The landscape for running large language models (LLMs) locally has transformed dramatically in 2025, with new GPU architectures, improved quantization techniques, and more sophisticated understanding of VRAM usage patterns making high-performance AI inference both more accessible and more predictable. This comprehensive guide analyzes the latest GPU options, provides detailed performance benchmarks, and offers practical recommendations for different budgets and use cases.

TL;DR: Key Findings and Quick Recommendations

Top Performers: The NVIDIA RTX 5090 emerges as the new consumer champion for LLM inference, delivering up to 213 tokens/second on 8B models with its 32GB VRAM capacity. Understanding VRAM usage patterns, where memory splits between fixed model costs and variable context costs, is crucial for optimal performance.

Best Value: Intel Arc B580 ($249) for experimentation, RTX 4060 Ti 16GB ($499) for serious development, RTX 3090 ($800-900 used) for 24GB capacity, RTX 5090 ($1999) for cutting-edge performance.

Key Insight: VRAM usage follows a predictable pattern: Base model memory + linear context memory growth. The KV cache, not model size, becomes the limiting factor for long contexts.

Understanding LLM Hardware Requirements in 2025

Running large language models (LLMs) locally requires careful consideration of GPU memory (VRAM), memory bandwidth, and computational power. The fundamental challenge is that VRAM usage during inference consists of two distinct components:

Fixed Cost (Constant): Model weights, CUDA overhead, and system buffers Variable Cost (Linear): KV cache that grows with context length

The Real VRAM Formula

VRAM usage follows this precise formula:

VRAM(N) [GB] = (P × b_w + 0.55 + 0.08 × P) + N × (2 × L × d/g × b_kv / 1024³)

Where:

P = Parameters in billions

b_w = Bytes per weight (Q4_K_M ≈ 0.57 bytes)

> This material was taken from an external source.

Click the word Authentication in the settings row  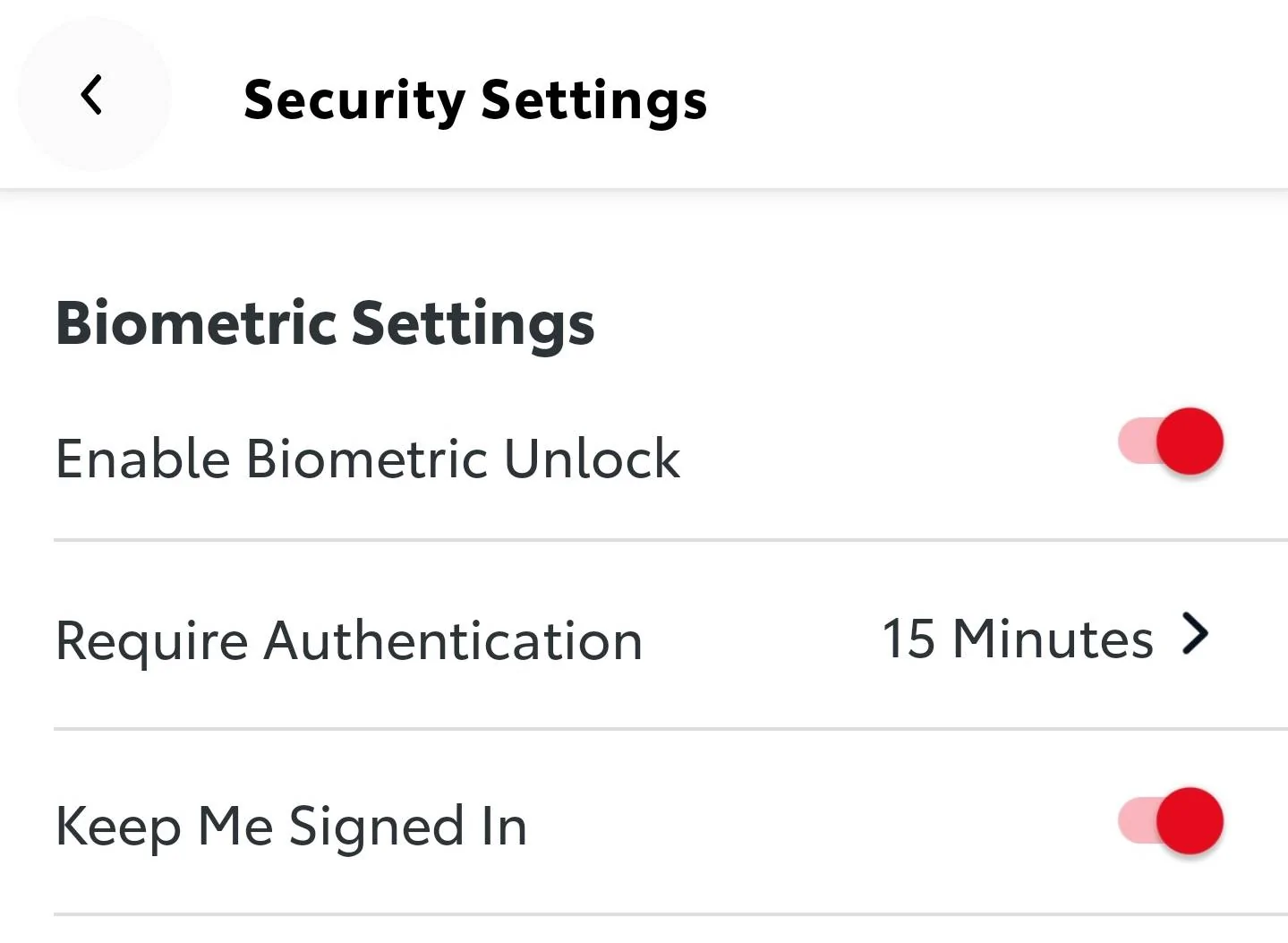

0.55 = CUDA/system overhead (GB)

0.08 × P = Scratchpad activations (GB)

N = Context length (tokens)

L = Transformer layers

d = Hidden dimension

g = GQA grouping factor

b_kv = Bytes per KV scalar (2 for FP16)

2025 VRAM Requirements by Model Size and Quantization: Complete Memory Usage Guide for MoE and Dense Models:

VRAM Requirements Table 2025: GPU Memory Usage for 3B, 7B, and 13B and 30B LLM Models with Various Quantization Levels:

The Context Length Trap

Many users focus on model size while overlooking context length impact. The KV cache grows linearly with every token, both input and output, and can quickly exceed model weight memory usage. For a 7B model, each 1,000 tokens typically consume ~0.11GB additional VRAM.

🧮 Use our VRAM Calculator to see exactly how context length affects your memory requirements and find the optimal balance for your hardware.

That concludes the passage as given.